[ovex]

Interesting. I would still insist on not doing it that way, especially when writing a library for universal use. First of all, string replacement on structured input is an immediate red flag. Second, even if you get handling the structured input right by parsing the statement into an AST and replacing the leaves that are placeholders with the escaped strings, there are still potential vulnerabilities. For example, mysql_real_escape_string is still vulnerable when being used with some exotic character sets [1].

I don't know the internals of the (binary) protocol used for communication with the MySQL server though. Couldn't one just save the extra round-trip with length-prefixed strings by sending the query together with the parameters in a single message?

[1]: http://www.gosecure.it/blog/art/483/sec/mysql_escape_string-...

[bgrainger]

> Couldn't one just save the extra round-trip with length-prefixed strings by sending the query together with the parameters in a single message?

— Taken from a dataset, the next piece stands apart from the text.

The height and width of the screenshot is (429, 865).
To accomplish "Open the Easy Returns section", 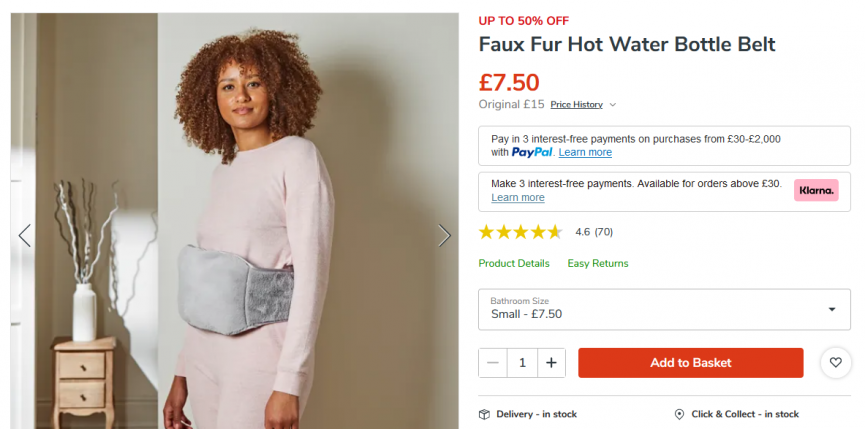I will [x=598, y=264].
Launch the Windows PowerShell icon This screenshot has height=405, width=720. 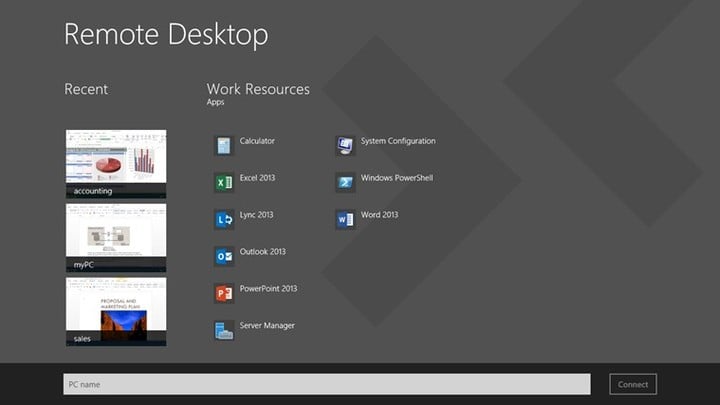(345, 183)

No, this wouldn't work, because you have to send COM_STMT_PREPARE (https://dev.mysql.com/doc/internals/en/com-stmt-prepare.html) first, which takes the SQL and returns a "statement ID". Then you can send COM_STMT_EXECUTE (https://dev.mysql.com/doc/internals/en/com-stmt-execute.html) which contains the statement ID and the parameters. Finally, you would ideally send COM_STMT_CLOSE (https://dev.mysql.com/doc/internals/en/com-stmt-close.html) to free the server-side resources for the prepared statement, although this could be "pipelined" with the EXECUTE packet.

[evanelias]

> mysql_real_escape_string is still vulnerable when being used with some exotic character sets

Indeed -- mysql_real_escape_string "mostly" fixes this problem by requiring a db connection as one of its args. Since the driver is usually aware of the connection state, mysql_real_escape_string can check to see if one of those exotic charsets is in-use. The issue is that there are multiple ways to change the connection charset, some of which the driver is aware of (e.g. in PHP mysqli set_charset) but some it is not (running textual statements like SET NAMES or SET CHARACTER SET).

However, generally an attacker won't have the ability to set an arbitrary exotic character set for the connection anyway... unless they already have some other sql injection mechanism, in which case it's a moot point :)

Driver documentation also typically mentions this problem. For example, here's the doc for doing client-side param interpolation in the most popular MySQL driver for Golang: https://github.com/go-sql-driver/mysql#interpolateparams (see warning in italics)

It also explicitly detects if your initial connection settings attempt to use one of those charsets along with param interpolation, and throws an error if so: https://github.com/go-sql-driver/mysql/blob/21f789cd/dsn.go#...

> Couldn't one just save the extra round-trip with length-prefixed strings by sending the query together with the parameters in a single message?

AFAIK, no, not with the traditional MySQL binary protocol. The newer "X protocol" introduced in MySQL 5.7 does allow this, but it is not widely implemented in drivers.

[nicoburns]

I actually think it’s fine to do string sanitising here. The string formats for the databases are well specified, and writing a function to that spec shouldn’t be difficult. I believe there’s no need to parse to AST for postgres as you can just wrap the string in quotes, replace any existing quotes in the string with two quotes and you’re done. If other databases have funkier string formats then you may have a point.

at least that’s true for Postgres, I can’t speak for MySQL.